Me despierto. El sueño me agarra cuando le place y me brota, desorientada, y sigo leyendo sobre Atenea de los grandes ojos y Héctor, caro a Ares. Me paro y me alejo del árbol, árbol delicioso como tantos, con el fin secreto y último de ser un respaldo para leer y las divagaciones mentales que causa. Camino por la facultad y casi decido entrar a una clase de filosofía (¿casi decido? ¿decidí o no? Las clases todas duraban dos horas; eso no lo decidí. Sí decidí no entrar por eso). Voy caminando a la estación de camiones que me llevarán a casa, ya puedo sentir las gruesas páginas acumuladas en mi morral que sólo contiene ese frágil libro, pero no encuentro mi monedero, el más valioso elemento de mi mochila porque es tiempo y dinero condensado (tiempo de trámites para reponer las múltiples credenciales, dinero en las tarjetas y en billetes), los más altos valores de nuestra sociedad. Regreso, queriendo correr pero no pudiendo por un dolor de caballo que me obliga a ir a paso lento.
No me doy cuenta de quiénes me miran ni de qué color está el cielo. Estaré yendo al mismo ritmo que siempre, pero mi cuerpo está en una tensión desorbitante, lo cual lanza al mundo a un frio abismo y lo aleja de mí. ¿Cuántas hormiguitas de personas corren ahí, en el inmenso lugar donde, por alguna parte, tiene que estar mi monedero? ¿A quién acudiré para encontrarlo? ¿Alguien que me mandará a otra recepción, a otra fila, hasta que termine tejiendo una red con los inútiles trayectos laberínticos que iré trazando? ¿Habrá solución para esta pérdida? Claro que la habrá, la vida sigue, pero no veo cómo, y aunque no vea cómo, está ocurriendo, ya pasó, ME pasó, los engranes siguen girando y no giran para atrás.

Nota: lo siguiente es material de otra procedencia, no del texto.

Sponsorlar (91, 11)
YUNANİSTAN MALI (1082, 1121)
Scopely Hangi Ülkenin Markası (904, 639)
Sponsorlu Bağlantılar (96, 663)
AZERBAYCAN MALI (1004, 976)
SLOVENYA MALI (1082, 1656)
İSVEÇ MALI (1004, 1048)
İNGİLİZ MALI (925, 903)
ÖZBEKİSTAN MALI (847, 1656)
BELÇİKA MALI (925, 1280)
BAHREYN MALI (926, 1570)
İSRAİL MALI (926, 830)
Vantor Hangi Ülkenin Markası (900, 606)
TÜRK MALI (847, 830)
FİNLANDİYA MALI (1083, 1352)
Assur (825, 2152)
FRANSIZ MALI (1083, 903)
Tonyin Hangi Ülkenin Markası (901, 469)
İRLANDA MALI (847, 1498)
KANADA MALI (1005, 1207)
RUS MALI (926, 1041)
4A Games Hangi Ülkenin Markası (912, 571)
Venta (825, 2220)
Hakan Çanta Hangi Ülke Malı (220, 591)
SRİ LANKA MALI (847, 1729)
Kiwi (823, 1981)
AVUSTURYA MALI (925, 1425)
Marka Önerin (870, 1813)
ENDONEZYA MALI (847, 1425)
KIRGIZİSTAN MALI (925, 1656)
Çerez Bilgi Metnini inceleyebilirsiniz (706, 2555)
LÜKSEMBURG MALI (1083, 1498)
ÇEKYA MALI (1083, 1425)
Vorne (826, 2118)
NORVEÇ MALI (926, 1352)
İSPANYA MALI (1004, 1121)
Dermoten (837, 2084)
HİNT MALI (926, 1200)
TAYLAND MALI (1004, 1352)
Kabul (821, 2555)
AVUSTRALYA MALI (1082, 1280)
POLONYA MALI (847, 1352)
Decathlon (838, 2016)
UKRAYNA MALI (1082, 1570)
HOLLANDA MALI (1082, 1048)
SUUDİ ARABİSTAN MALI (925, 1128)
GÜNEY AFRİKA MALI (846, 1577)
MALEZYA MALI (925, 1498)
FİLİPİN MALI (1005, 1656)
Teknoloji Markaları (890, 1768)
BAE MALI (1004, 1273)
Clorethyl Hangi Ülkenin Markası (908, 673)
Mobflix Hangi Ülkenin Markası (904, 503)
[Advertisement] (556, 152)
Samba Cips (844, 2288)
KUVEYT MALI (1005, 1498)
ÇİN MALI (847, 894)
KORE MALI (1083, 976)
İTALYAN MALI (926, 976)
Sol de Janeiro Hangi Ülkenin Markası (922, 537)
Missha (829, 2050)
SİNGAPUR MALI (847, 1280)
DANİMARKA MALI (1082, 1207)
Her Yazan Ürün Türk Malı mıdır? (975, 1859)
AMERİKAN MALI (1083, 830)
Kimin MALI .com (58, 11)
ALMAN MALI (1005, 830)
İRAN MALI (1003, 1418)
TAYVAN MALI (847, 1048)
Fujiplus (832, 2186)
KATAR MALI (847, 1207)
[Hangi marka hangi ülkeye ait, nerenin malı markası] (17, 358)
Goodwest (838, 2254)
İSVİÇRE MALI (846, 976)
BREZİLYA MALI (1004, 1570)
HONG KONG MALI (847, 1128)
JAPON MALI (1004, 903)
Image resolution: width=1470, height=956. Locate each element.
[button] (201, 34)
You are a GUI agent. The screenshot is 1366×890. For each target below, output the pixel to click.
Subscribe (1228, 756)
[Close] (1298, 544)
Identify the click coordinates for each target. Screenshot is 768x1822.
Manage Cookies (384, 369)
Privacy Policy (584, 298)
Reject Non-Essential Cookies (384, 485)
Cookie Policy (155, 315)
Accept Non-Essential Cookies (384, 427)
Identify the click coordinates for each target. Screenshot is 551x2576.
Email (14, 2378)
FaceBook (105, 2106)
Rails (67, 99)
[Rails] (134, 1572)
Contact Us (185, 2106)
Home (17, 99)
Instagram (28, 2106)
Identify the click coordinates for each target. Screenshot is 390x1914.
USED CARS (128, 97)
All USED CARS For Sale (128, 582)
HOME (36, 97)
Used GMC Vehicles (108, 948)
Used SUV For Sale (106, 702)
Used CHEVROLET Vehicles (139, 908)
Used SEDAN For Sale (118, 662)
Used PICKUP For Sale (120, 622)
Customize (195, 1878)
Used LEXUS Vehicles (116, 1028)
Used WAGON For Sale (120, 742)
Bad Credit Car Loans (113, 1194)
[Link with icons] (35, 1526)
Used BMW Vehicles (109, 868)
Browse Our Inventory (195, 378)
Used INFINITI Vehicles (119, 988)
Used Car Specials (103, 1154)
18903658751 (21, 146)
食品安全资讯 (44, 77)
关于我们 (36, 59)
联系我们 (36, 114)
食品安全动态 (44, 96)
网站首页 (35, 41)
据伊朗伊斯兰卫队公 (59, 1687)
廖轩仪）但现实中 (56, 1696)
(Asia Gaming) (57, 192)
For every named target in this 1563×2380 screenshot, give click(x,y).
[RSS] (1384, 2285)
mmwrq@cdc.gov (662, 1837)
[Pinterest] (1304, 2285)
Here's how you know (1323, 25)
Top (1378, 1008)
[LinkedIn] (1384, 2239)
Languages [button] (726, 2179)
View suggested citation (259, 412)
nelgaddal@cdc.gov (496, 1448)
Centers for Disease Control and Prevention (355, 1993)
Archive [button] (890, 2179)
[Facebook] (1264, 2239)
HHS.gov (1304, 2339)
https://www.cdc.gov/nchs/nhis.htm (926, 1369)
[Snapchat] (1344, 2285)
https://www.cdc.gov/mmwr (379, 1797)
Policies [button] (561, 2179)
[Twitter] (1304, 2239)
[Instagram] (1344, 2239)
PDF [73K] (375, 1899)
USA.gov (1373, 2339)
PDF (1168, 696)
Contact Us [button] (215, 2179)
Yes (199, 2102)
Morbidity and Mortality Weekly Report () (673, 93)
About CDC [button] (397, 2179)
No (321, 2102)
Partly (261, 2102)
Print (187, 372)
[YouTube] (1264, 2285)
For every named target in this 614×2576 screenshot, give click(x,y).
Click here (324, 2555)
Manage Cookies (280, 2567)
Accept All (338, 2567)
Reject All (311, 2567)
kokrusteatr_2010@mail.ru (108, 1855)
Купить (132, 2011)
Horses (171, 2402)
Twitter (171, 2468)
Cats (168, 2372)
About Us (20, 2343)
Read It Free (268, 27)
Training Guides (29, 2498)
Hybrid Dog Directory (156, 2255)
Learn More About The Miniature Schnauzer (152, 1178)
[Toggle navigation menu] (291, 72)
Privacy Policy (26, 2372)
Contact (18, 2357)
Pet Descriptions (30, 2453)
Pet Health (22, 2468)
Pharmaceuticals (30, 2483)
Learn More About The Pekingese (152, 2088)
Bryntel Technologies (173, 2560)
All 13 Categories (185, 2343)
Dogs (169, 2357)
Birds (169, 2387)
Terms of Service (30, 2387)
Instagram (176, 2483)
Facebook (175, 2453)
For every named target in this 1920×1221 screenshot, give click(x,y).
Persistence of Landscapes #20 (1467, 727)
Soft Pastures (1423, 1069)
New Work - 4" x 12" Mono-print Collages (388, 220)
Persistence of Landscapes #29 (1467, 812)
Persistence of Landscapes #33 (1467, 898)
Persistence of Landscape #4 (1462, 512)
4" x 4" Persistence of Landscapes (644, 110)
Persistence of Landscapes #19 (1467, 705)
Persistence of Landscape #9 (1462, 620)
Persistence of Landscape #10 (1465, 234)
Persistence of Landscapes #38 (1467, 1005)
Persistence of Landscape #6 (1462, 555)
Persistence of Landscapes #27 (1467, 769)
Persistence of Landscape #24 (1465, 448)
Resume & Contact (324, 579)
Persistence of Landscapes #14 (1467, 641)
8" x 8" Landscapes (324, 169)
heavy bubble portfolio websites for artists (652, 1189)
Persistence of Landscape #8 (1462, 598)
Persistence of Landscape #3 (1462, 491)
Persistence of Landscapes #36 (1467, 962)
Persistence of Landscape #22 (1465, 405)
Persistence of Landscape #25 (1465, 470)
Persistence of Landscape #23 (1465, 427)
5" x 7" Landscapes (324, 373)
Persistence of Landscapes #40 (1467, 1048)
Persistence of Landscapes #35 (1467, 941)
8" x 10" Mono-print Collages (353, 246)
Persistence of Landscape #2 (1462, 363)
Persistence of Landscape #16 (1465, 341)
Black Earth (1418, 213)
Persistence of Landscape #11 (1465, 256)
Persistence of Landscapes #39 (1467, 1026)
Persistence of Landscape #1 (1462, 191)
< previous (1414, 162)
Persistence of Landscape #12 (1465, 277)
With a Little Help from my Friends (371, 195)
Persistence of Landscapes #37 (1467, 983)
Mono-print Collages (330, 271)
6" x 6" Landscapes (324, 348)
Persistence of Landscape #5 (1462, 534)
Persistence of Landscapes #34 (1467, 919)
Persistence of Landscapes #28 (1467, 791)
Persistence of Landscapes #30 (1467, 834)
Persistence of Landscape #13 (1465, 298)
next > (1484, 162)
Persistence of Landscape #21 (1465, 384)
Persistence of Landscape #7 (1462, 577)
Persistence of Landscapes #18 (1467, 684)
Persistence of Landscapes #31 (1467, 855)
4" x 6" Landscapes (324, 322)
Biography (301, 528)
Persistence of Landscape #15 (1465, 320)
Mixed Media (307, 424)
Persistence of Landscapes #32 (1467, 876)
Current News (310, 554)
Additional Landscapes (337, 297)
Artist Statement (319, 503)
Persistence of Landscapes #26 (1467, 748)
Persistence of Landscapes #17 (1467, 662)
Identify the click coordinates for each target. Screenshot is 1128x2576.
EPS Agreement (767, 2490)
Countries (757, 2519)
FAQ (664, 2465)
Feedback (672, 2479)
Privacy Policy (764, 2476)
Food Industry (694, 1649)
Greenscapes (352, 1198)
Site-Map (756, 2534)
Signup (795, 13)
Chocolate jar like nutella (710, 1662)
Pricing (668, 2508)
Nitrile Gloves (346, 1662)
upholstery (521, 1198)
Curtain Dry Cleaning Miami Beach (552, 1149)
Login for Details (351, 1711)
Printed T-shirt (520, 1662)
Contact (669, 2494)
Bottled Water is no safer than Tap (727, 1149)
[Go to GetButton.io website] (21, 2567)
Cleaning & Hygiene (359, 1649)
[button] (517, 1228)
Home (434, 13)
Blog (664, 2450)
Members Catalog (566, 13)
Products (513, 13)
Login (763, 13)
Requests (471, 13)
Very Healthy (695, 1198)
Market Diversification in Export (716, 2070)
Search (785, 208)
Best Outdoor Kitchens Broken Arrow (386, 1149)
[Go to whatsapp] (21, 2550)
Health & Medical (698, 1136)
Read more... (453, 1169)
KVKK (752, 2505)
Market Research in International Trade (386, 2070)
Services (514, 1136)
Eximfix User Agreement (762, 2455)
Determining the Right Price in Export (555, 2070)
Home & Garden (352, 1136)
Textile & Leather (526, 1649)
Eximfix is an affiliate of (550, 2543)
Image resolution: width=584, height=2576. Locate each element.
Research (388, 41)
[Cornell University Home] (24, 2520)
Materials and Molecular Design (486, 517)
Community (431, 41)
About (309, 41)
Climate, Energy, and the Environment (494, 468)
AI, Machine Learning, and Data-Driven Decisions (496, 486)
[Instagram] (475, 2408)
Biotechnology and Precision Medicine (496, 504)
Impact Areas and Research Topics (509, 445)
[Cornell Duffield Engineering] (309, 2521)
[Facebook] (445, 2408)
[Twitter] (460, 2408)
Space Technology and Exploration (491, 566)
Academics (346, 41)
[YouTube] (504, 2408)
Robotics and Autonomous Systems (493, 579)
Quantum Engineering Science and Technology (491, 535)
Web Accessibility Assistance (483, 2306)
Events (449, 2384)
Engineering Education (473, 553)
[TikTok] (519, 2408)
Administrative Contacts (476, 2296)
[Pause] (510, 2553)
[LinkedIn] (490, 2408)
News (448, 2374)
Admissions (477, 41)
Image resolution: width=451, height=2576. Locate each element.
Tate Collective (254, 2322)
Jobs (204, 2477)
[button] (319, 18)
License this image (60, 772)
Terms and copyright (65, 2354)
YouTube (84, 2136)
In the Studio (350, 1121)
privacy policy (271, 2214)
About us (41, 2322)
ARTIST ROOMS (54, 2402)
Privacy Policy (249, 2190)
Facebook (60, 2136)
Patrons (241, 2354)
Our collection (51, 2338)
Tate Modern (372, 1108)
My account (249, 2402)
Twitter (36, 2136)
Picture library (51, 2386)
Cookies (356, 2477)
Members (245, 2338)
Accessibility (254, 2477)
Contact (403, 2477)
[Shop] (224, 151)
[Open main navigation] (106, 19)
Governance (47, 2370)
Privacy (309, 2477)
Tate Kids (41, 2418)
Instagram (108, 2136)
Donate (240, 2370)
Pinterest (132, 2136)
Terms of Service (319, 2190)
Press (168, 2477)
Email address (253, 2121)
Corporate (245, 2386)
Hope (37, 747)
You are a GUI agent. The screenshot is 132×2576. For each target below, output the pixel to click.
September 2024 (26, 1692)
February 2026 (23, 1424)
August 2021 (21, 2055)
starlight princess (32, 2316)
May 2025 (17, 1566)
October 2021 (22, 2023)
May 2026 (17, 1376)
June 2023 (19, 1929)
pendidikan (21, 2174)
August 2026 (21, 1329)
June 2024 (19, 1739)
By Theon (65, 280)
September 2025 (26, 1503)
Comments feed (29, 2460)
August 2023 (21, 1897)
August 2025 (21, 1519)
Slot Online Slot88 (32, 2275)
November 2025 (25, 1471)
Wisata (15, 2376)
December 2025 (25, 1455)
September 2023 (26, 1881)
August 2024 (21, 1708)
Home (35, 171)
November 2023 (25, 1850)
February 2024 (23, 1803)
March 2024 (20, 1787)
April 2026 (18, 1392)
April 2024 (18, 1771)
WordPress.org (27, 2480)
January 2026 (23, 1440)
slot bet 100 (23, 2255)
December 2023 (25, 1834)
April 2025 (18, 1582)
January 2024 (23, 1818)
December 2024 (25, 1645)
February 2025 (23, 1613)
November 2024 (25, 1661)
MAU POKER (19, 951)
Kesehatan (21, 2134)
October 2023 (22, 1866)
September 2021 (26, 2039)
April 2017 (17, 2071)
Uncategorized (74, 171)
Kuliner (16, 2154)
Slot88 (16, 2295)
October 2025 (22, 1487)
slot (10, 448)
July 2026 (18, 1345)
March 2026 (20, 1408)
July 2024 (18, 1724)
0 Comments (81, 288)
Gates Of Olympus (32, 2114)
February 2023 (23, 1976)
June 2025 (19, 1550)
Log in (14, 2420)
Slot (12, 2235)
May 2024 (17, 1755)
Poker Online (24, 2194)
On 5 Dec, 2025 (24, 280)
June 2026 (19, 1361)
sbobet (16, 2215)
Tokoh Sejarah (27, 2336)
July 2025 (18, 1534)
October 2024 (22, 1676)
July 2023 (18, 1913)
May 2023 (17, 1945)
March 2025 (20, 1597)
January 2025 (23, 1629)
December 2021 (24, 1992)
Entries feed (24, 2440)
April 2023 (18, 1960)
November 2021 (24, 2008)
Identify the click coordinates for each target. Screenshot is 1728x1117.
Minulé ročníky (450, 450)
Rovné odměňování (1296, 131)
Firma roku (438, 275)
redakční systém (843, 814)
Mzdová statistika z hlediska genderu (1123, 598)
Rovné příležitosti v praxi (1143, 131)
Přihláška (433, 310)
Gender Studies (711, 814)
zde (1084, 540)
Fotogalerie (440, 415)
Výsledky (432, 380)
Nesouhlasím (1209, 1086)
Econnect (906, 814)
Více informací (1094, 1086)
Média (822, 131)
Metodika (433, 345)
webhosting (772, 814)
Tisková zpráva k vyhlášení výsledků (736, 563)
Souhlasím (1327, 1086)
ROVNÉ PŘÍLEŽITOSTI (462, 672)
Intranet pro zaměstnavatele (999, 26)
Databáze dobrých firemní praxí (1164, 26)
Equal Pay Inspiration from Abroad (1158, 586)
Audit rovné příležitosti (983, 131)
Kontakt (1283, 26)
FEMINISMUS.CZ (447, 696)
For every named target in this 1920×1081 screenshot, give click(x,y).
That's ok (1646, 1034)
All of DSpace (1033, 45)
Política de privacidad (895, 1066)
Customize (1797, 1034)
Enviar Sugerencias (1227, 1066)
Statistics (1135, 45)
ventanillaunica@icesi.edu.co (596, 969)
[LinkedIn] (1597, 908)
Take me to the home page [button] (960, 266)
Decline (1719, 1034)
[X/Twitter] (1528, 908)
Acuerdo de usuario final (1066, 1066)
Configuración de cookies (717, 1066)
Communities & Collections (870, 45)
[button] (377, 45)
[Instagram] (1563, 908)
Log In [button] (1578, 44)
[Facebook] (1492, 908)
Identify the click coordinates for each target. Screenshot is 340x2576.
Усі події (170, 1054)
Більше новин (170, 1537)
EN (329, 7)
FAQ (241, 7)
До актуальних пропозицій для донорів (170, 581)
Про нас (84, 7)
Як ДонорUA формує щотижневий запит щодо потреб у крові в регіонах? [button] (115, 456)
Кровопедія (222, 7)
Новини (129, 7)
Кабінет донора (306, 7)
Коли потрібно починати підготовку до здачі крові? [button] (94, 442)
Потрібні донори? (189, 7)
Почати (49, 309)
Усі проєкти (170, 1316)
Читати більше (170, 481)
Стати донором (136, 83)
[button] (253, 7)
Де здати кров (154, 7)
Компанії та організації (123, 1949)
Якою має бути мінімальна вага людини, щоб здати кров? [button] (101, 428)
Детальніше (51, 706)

Ya casi llego al árbol. El sol comienza a coquetear con el horizonte, apenas le está echando ojitos. No creí ver esta hora del día hoy en este lugar, pero me tocó de cierta forma. Ahí, entre el pasto, el bordado de flores con fondo negro de mi monedero se asmoa, haciendo un ingenioso camuflaje (algo psicodélico, pero la gente al parecer se lo tragó). Nadie lo vio, y si lo vieron, no lo agarraron para buscar al dueño, ni para robarle sus tesoros. Los dioses (quizás en forma del árbol, haciendo juegos de sombras para que nadie lo viera, o encarnando un alumno que orientó a sus amigos hacia la sombra de otro árbol) me lo guardaron, y desde por encima de las nubes o las hojas o donde sea que se escondan sentí vibrante un mensaje de advertencia. No puedo contra ellos, claro está. Que ni lo dude, me dicen, riendo. Pero soy persona, obro, elijo, soy como ellos (aunque mortal, y chiquita, y vaya qué cómica ¿o trágica? figurrilla soy) y lo tengo que asumir.
Después de tanto crecer y decrecer (de tamaño, como Alicia con todas las cositas que se toma por ahí), me sentí fatigada, y el sol pegaba duro, y sólo quise ir a mi casa para leer más sobre los antiguos hombres, que sabían bastante más que yo.